Data supplied: Begin
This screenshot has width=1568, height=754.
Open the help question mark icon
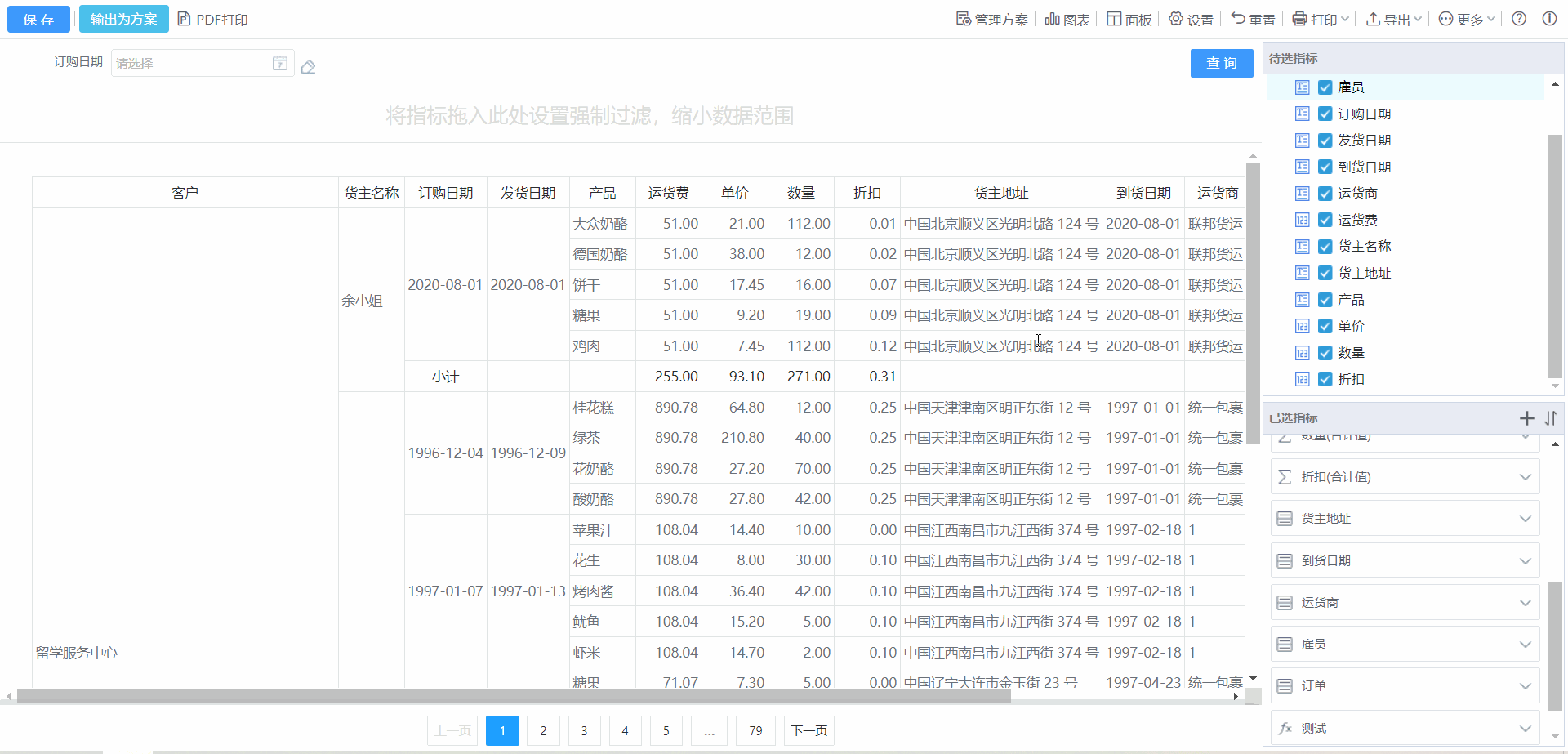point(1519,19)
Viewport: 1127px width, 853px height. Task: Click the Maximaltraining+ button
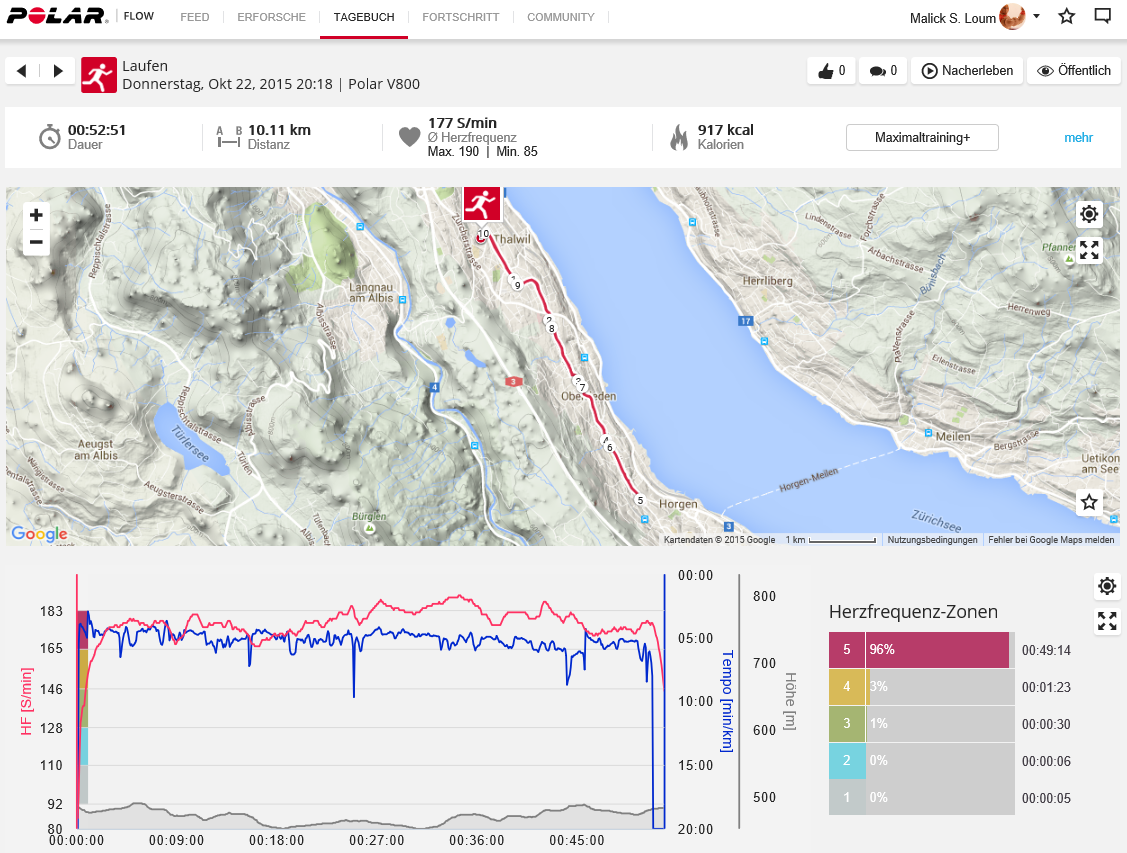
Data supplied: End
Data supplied: Begin
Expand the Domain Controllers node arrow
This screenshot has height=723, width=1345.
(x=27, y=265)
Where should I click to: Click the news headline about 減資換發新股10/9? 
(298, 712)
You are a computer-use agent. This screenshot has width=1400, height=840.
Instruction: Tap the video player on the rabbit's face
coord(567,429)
Data supplied: End
Data supplied: Begin
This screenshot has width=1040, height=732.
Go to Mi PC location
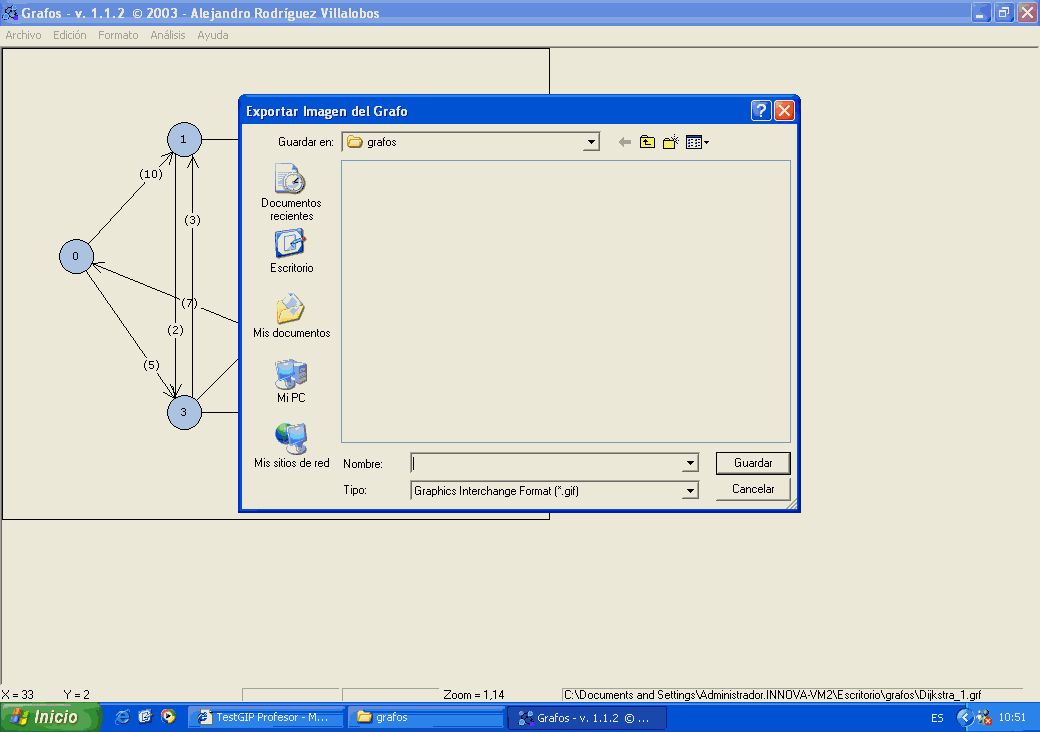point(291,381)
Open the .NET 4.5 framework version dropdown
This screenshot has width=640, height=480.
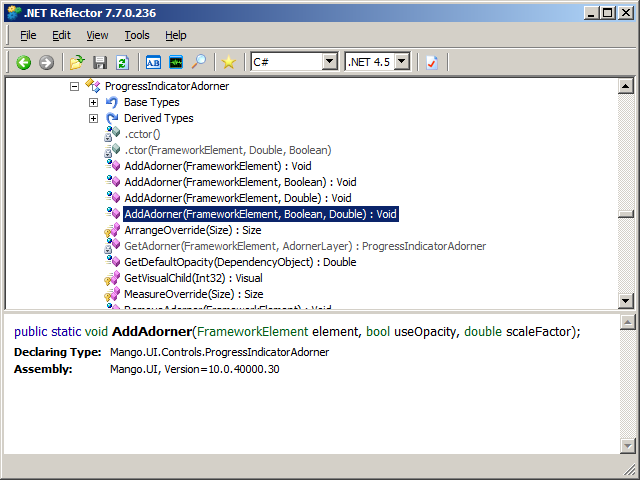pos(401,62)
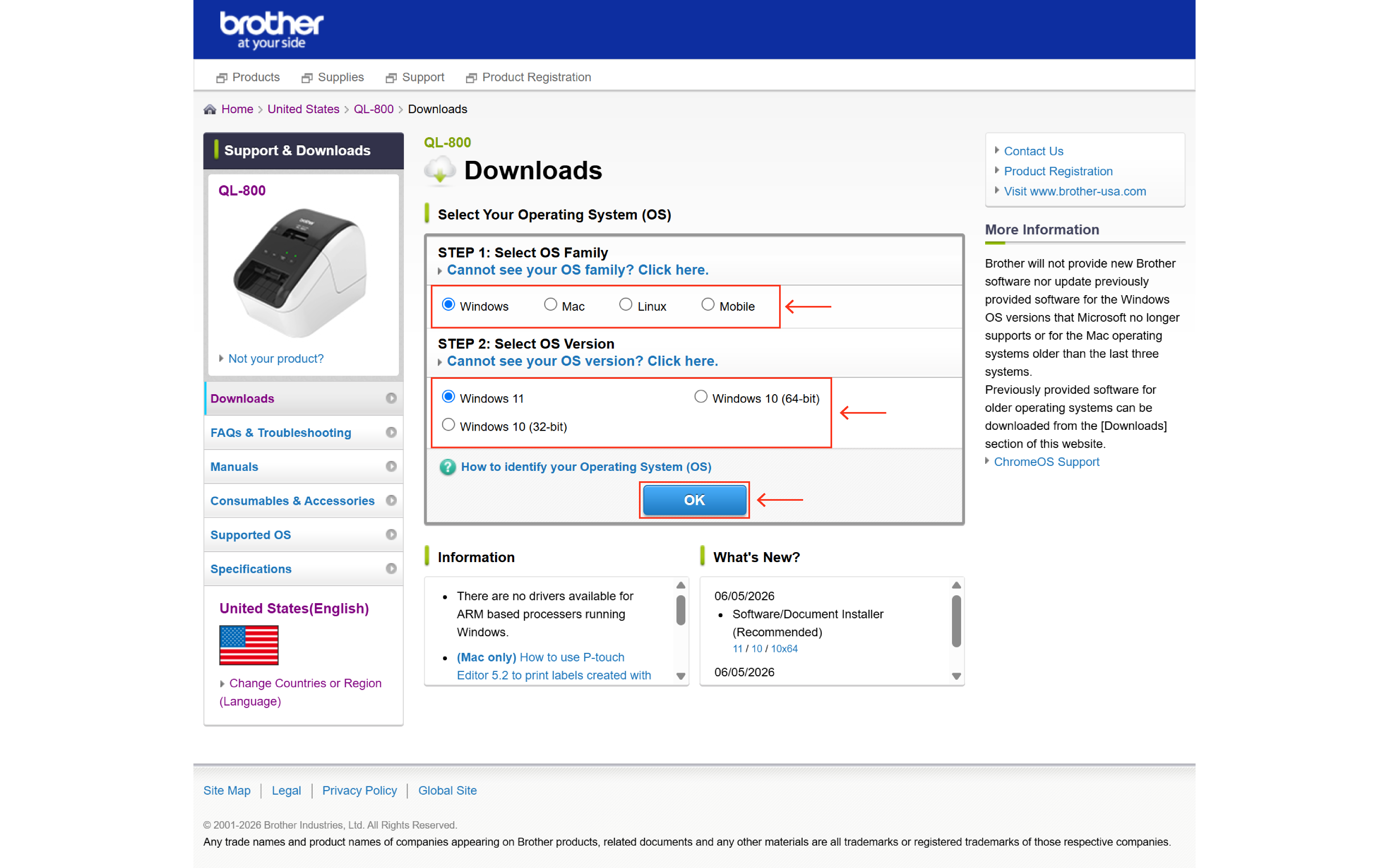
Data supplied: End
What the task asks:
Which part of the entries opens with the line containing "This screenshot has width=1568, height=754." and closes with the line containing "Viewport: 1127px width, 853px"? Output that part exactly, ends included, pictures excluded.

Expected answer:
This screenshot has width=1568, height=754.
Open the help question mark icon
point(1519,19)
Viewport: 1127px width, 853px height. Task: Click the Maximaltraining+ button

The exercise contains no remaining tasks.